Aussie pares some of this week's gain after RBA left rates unchanged at 2.5% as widely expected. The central bank maintained the view that growth would be below trend in near term. And, inflation would be below target over the next one to two years. Also, it added that unemployment rate could continue to edge higher while government spending is forecast to be "quite weak". Meanwhile, the central bank also acknowledged strengthening in housing and equities which would support investments. Regarding the exchanged, its maintained that Aussie is still "still uncomfortably high" and "a lower level of the exchange rate is likely to be needed to achieve balanced growth in the economy." Overall, the statement sounded a bit more dovish than the prior one and suggested that RBA still leaves the room open for another rate cut next year.

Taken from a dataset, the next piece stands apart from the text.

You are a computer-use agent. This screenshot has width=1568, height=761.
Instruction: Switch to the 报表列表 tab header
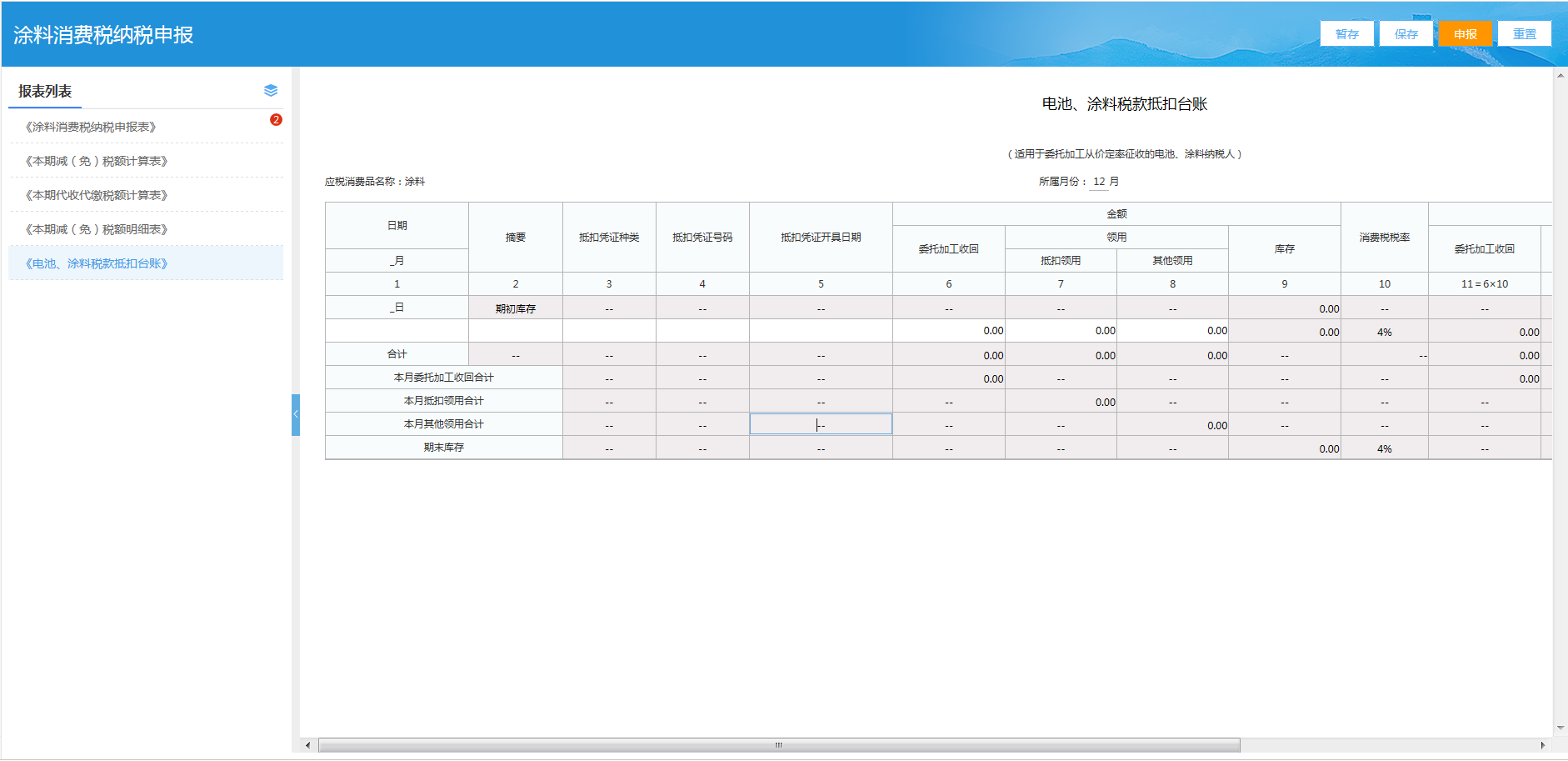45,92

In US, Boston Fed Rosengren said the monetary policy will likely "need to remain accommodative for some time" to achieve full employment within a "reasonable forecast horizon". He noted that the "economy remains challenged" but saw positive developments in firm and household balance sheets. Meanwhile, he expected "fiscal headwinds" to diminish. And, he emphasized that even after Fed starts to taper the asset purchase, short-term interest rates would be lest at the "very low levels" until "much more progress" on reaching full employment and 2% inflation target.
St. Louis Fed Bullard said Fed is not in a hurry to taper the asset purchase because of "low inflation". And, he said that the government shutdown would not do lasting harm to the economy. And Fed "can't really wait for the political situation in Washington to be just right" before taking policy actions. Meanwhile, he also played down the impact of Fed chairman transition next year.
On the data front, Japan monetary base rose 45.8% yoy in October. UK BRC sales monitor rose 0.8% yoy in October. Swiss CPI, UK PMI services and Eurozone PPI will be released in European session. US will release ISM non-manufacturing index.